(ENTRIES SHOWN):
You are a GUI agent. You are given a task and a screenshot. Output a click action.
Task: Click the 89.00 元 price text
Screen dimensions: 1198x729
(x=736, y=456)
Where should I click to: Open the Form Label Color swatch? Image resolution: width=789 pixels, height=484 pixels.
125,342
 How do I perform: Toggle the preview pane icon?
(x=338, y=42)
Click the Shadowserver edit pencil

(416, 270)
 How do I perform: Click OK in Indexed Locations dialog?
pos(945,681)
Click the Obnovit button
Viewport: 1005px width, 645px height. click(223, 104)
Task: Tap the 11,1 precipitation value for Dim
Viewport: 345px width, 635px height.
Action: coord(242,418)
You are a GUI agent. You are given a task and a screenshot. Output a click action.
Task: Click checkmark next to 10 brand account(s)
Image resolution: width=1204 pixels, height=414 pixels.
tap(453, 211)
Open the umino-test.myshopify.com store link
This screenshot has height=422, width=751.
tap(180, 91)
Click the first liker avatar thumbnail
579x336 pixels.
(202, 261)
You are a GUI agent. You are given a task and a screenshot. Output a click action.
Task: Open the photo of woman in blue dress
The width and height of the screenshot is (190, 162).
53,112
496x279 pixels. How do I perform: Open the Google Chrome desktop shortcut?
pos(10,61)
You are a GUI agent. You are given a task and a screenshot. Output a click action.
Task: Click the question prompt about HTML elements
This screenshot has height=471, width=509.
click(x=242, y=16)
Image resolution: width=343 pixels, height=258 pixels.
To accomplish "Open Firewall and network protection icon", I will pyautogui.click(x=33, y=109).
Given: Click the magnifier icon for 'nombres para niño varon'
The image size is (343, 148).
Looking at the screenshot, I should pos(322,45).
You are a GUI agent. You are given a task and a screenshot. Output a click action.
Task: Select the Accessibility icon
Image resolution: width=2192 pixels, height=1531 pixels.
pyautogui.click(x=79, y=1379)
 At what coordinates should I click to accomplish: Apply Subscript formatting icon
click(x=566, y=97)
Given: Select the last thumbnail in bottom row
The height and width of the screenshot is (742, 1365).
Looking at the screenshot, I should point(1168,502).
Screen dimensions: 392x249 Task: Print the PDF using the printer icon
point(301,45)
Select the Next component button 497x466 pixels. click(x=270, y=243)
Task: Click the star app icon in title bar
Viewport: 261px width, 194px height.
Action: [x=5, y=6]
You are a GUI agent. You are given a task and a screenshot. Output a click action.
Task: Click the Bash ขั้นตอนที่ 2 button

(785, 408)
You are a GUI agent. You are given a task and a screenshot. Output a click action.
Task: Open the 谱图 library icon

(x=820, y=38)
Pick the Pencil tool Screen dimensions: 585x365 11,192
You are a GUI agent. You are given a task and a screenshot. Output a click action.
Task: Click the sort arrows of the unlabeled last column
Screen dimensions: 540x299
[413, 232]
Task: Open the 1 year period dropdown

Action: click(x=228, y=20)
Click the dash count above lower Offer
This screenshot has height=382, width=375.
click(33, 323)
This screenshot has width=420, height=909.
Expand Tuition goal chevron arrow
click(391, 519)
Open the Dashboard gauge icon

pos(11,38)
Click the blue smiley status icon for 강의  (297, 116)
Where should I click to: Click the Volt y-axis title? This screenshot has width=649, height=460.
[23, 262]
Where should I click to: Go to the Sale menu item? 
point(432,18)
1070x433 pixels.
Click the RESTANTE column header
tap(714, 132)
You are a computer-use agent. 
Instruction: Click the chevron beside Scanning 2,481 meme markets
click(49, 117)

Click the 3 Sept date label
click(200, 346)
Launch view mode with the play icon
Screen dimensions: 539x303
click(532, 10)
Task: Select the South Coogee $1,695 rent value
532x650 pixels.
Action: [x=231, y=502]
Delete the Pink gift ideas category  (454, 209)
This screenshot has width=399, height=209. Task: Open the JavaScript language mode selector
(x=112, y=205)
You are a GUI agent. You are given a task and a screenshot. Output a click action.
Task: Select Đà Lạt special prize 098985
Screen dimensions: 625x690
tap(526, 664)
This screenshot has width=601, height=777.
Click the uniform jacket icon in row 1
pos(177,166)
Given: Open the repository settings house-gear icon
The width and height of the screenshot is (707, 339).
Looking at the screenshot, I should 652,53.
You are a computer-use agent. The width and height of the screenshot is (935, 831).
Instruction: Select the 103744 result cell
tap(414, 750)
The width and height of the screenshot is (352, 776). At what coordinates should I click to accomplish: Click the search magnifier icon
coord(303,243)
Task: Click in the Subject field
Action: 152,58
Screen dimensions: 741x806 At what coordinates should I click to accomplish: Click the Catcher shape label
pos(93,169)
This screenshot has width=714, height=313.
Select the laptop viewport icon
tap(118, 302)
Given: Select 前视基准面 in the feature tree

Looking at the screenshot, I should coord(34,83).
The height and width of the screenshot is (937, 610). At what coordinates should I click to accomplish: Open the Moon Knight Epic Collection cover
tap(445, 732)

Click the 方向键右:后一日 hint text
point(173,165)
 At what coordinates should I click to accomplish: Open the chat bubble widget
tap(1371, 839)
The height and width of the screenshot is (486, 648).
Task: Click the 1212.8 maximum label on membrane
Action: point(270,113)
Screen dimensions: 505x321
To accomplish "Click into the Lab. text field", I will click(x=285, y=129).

(REQUIRED WORK): A single figure is required: the number of lines in the data above in which the word "will" appears.

(REPLY): 2